The economics of building silicon using chiplets with smaller die sizes has been established by multiple companies and products. AMD, with its highly successful EPYC CPUs, has shown us how use of chiplets with CPU cores can reduce silicon development and manufacturing costs of a 32-core CPU by up to 40%.  In addition, the strategy enables rapid go-to-market of other smaller versions of CPUs.  Silicon built using chiplets can bring significant benefits in multiple areas:

  • More Choice: Source silicon die from multiple chiplet vendors 
  • Best-of-breed: Source from suppliers with domain expertise (e.g., networking, security, AI)
  • Leverage economies of scale: Source commodity/generic components (MAC, SerDes, Memory) from large suppliers 
  • Cheaper: Smaller chiplet die with better yield curves, varied process nodes (for example, smaller where high density is needed such as with SerDes, while bigger for other chiplets), and focus on core-competency enable lower development costs, faster time-to-market
There is a challenge the industry needs to solve to democratize development and manufacturing of chiplet-based, domain-specific accelerator silicon. The connectivity between chiplets needs to be open and standardized so all chiplet suppliers adhering to the open standard can plug together like LEGO blocks on a more economic organic substrate. This is where Netronome, with its proven NFP architecture, brings significant value.

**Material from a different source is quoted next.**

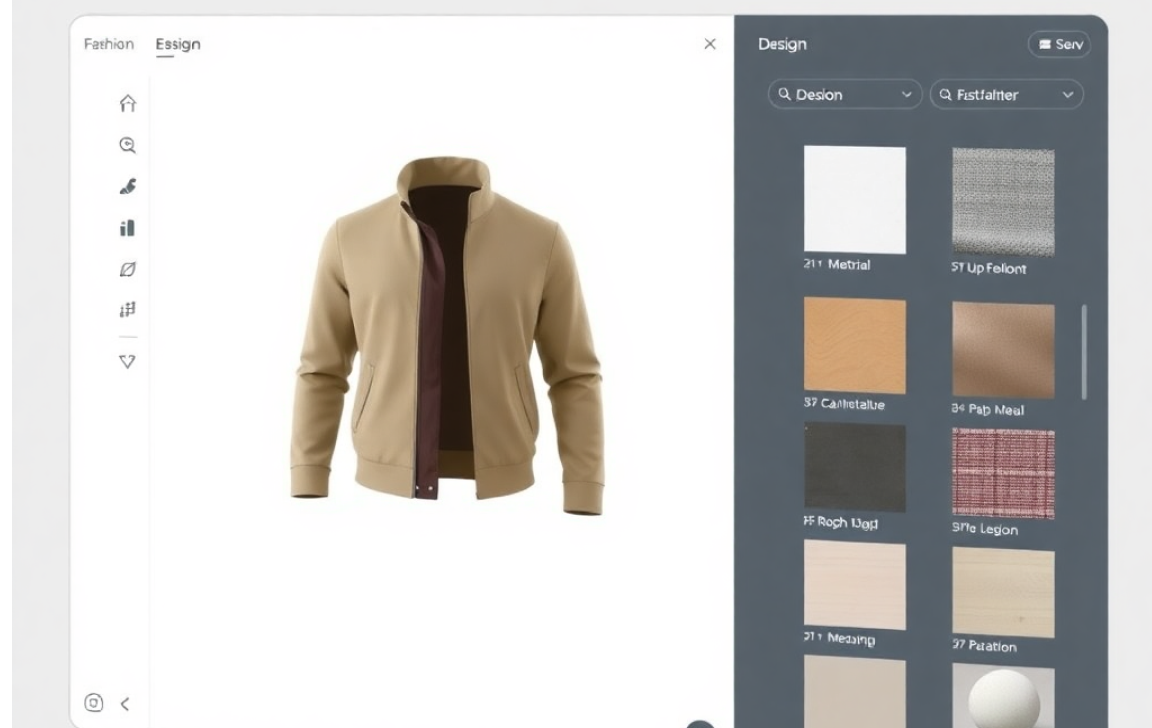Screen dimensions: 1152x728
Task: Click the downward triangle icon in sidebar
Action: coord(127,361)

The NFP devices are built as LEGO blocks. The blocks are called Logic Blocks or Islands.  Each Logic Block is implemented as a complete chip and a multi-terabit switch fabric interconnect the Logic Blocks. This is shown in figure 3. The right-hand side of the figure shows the elements of the switch fabric that includes memory management, link and PHY layers. Using this architecture, Netronome has been able to produce many devices with different configurations quickly (four devices between 2014 and 2018) while minimizing engineering resources.

Figure-3
Figure 3: Netronome NFP LEGO block architecture using Logic Blocks

Netronome is pleased to bring the Logic Blocks-related interconnect expertise and intellectual property (IP) to the domain of chiplets and advanced SoCs that comprise best-of-breed components from leading silicon companies.  Together with Achronix, GLOBALFOUNDRIES, Kandou Bus, NXP, Sarcina and SiFive, Netronome has formed the Open Domain-Specific Accelerator (ODSA) Workgroup that is developing open specifications and contributions related to a complete stack comprising of an application layer, memory management layer, link layer, multiple PHY layer interfaces and the substrate layer. Existing standards are being leveraged where applicable while new open IP/specifications are being developed by the Workgroup. This concept is depicted in figure 4.


Figure-4
Figure 4: Open Architecture for Chiplets-Based Advanced SoC Designs for Domain-Specific Accelerators

A technical white paper with details on the above will be released this quarter. The ODSA Workgroup is open to all companies wishing to participate. The goal of the workgroup is to enable any vendor’s silicon die as a building block that can be utilized in a chiplet-based SoC design. We are starting in earnest with the workgroup participants bringing critical components – Arm and RISC-V processors, network, security and FPGA accelerators, and SerDes I/O peripherals using optimal process nodes – to the party. We need more, such as machine learning chiplets and memory solutions. Please join us in the chiplet revolution.  If you are interested, please send an email.

My personal vision of the innovative, ground-breaking initiative being conducted by the ODSA workgroup is that this approach will replace single vendor solutions like the Xilinx Everest chip. Quoting The Linley Group, “Instead of marketing them as FPGAs with embedded CPU cores, the company (Xilinx) is pitching them as full-fledged SoCs augmented with programmable logic. They upend the traditional orientation of FPGAs by surrounding the programmable gates with more of everything: processing cores, hard logic, fast interconnects, and I/O interfaces.” In the world of disaggregated silicon, “the programmable gates and the more of everything” will be sourced from multiple and best-of-breed vendors and the chip will cost significantly less.